Segment Open
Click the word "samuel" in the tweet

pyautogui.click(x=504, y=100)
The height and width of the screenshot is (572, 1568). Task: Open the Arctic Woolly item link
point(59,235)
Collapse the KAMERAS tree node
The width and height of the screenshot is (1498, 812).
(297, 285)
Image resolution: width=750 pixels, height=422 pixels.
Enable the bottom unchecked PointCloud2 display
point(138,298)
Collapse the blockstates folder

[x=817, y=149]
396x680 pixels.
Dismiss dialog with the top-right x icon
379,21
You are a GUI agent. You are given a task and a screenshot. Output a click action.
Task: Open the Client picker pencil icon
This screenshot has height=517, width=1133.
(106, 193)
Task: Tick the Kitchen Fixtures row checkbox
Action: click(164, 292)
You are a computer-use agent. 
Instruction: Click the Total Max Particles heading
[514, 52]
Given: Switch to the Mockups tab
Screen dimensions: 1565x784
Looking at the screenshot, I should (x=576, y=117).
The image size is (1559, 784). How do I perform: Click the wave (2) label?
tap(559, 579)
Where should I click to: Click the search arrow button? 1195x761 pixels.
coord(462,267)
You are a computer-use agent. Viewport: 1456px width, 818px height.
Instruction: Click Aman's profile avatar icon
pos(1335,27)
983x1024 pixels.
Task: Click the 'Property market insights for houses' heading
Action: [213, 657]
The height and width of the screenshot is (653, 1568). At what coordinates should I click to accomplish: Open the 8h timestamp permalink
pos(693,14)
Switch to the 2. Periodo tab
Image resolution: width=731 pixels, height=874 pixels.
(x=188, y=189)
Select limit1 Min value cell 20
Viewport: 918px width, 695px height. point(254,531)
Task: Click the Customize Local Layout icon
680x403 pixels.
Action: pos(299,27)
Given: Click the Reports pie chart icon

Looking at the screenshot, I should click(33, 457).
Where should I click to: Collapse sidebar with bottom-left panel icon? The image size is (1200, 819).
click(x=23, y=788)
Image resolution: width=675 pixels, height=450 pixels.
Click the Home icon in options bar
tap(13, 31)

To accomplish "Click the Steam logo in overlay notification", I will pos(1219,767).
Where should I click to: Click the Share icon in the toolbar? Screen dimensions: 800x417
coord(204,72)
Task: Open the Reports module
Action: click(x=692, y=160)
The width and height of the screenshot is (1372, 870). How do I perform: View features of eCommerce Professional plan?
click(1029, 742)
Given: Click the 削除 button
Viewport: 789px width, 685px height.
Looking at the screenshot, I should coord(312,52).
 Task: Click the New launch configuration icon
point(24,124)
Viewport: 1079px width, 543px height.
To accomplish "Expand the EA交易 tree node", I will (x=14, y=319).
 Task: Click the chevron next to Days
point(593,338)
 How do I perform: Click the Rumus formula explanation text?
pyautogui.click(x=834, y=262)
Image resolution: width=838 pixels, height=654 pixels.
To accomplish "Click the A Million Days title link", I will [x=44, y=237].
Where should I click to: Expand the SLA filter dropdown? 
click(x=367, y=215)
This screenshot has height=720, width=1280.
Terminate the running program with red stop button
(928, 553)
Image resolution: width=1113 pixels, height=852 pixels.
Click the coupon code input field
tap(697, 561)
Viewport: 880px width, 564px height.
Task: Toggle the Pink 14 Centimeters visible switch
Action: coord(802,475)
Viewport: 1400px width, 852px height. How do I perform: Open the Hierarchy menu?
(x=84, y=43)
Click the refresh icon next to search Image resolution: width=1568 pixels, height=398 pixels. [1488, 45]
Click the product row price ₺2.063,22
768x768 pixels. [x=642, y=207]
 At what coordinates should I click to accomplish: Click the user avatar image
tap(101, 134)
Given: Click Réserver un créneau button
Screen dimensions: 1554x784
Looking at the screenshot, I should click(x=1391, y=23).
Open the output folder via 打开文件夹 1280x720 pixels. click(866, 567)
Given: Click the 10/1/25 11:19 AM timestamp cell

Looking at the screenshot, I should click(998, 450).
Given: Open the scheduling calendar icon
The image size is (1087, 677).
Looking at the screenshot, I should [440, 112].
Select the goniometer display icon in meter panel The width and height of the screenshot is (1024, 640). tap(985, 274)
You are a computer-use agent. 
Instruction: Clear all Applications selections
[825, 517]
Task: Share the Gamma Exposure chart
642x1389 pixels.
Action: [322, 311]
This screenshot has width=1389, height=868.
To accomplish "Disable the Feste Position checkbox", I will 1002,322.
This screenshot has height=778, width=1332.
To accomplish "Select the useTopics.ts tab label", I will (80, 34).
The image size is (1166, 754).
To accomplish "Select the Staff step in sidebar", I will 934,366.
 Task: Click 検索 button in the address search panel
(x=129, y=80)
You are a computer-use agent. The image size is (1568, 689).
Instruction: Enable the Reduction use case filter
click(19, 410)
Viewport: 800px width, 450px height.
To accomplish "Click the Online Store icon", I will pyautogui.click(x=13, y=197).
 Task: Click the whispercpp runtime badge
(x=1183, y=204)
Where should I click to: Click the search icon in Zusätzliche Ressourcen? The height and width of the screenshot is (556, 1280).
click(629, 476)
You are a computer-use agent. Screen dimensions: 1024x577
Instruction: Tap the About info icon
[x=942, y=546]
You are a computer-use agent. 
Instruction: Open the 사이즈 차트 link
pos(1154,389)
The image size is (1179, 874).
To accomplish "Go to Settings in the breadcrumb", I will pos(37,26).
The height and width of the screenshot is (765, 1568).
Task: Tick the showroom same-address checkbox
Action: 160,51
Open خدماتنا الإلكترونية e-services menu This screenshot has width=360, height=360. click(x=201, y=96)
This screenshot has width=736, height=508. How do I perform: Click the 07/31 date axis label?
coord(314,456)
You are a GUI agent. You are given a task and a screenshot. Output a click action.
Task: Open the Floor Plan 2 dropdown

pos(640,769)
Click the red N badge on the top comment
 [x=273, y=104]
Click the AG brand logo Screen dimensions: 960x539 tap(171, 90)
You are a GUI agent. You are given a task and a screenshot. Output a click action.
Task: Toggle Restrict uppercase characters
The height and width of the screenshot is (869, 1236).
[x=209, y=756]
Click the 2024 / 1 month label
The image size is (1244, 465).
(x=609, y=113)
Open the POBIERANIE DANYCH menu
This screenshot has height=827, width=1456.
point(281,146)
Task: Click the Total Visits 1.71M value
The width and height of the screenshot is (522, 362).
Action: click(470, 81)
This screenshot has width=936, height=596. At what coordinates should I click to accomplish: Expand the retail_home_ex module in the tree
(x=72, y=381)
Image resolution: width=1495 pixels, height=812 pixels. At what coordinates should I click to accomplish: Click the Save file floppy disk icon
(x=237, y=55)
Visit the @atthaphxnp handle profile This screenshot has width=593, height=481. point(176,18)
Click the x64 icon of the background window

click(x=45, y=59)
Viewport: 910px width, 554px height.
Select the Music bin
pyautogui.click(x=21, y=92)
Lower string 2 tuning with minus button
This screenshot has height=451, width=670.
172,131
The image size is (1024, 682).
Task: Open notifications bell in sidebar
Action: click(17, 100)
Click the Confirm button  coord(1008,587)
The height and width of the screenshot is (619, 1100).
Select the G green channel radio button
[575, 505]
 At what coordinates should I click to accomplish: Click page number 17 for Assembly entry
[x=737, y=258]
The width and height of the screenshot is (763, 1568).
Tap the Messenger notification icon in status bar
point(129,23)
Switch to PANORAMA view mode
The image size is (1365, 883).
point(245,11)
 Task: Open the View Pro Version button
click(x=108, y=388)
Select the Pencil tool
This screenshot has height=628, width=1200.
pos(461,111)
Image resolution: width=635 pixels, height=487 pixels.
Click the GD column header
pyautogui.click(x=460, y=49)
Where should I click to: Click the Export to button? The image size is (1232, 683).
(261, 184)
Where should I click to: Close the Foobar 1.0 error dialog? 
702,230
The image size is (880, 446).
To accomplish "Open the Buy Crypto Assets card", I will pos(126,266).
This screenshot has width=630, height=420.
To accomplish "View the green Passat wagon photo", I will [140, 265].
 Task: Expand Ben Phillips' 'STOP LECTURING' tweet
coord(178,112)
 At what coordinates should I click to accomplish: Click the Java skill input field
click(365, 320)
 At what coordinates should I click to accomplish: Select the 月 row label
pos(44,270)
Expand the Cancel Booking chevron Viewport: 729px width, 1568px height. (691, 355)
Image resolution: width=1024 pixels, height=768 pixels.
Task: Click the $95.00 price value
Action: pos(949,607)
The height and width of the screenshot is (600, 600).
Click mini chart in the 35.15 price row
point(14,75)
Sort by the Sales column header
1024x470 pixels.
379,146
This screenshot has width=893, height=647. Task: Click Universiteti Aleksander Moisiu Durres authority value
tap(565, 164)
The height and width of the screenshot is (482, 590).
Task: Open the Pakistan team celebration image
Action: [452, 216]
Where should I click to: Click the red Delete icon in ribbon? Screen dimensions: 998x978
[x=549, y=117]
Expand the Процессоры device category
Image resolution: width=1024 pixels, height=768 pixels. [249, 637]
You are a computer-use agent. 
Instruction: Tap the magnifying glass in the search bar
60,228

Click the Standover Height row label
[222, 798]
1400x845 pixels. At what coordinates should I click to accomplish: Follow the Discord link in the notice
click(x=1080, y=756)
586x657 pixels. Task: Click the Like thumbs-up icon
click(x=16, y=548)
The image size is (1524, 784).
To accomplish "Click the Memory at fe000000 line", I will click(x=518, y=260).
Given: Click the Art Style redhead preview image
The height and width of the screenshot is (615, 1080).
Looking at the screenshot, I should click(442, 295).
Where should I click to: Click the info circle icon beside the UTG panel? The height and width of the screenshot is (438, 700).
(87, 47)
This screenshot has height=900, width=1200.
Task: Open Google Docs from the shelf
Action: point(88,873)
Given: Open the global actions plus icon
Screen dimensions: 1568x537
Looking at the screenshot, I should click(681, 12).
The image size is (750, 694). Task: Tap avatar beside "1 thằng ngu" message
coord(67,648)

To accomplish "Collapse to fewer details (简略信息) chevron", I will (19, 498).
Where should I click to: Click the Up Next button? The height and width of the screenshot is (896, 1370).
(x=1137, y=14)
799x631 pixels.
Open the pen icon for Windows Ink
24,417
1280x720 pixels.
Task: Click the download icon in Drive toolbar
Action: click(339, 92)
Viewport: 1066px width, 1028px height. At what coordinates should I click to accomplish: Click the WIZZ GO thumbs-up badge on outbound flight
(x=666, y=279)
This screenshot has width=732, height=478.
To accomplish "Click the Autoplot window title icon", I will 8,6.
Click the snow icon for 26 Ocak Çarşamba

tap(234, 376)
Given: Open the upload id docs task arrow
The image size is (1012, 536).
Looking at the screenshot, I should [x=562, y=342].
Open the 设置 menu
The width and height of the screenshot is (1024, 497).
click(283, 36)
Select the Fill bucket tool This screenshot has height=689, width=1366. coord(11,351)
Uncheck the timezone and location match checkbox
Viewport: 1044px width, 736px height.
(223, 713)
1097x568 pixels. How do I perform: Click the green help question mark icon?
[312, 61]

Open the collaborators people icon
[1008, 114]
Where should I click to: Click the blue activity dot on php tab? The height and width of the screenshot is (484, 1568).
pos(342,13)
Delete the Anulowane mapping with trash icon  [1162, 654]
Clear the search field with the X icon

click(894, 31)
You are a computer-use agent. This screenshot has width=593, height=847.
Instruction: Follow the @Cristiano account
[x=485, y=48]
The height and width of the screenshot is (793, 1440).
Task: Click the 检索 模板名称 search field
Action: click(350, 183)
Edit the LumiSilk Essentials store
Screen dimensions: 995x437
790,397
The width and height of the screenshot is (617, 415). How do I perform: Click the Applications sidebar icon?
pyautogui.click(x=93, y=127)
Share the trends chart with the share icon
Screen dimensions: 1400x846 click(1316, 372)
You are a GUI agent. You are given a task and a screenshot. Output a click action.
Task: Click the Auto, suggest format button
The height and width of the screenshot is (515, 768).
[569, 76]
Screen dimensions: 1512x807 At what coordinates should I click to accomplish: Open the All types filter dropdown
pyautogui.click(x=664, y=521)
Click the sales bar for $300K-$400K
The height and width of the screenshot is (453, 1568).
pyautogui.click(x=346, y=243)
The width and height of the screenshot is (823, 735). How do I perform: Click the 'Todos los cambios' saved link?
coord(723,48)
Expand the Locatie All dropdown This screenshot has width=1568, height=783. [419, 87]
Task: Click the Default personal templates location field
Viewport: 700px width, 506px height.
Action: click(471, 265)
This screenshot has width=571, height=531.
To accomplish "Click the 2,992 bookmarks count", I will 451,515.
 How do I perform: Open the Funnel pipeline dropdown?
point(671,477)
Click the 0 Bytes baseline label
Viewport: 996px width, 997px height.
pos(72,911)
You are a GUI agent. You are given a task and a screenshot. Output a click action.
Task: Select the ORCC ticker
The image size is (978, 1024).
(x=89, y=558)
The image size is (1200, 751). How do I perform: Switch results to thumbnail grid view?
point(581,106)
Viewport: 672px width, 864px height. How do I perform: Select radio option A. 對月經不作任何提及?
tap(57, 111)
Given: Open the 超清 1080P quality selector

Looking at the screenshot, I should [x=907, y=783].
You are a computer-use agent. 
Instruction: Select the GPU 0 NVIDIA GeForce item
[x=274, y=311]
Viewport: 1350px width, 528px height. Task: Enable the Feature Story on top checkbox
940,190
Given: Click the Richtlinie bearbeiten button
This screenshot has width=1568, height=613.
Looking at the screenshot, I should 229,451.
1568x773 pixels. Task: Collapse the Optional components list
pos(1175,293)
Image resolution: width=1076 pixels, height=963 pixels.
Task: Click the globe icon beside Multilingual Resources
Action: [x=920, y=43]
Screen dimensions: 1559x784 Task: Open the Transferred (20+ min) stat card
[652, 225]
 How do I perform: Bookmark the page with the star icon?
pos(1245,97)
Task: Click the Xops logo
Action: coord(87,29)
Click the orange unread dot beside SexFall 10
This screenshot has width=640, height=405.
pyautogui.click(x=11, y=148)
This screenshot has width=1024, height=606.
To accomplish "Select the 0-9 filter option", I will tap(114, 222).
Segment Closed
The lines above, starting at the one with "The height and width of the screenshot is (619, 1100)." and ending at the one with "The width and height of the screenshot is (763, 1568).", are the only ones to return, exactly as written.

* [TASK OUTPUT]
The height and width of the screenshot is (619, 1100).
Select the G green channel radio button
[575, 505]
 At what coordinates should I click to accomplish: Click page number 17 for Assembly entry
[x=737, y=258]
The width and height of the screenshot is (763, 1568).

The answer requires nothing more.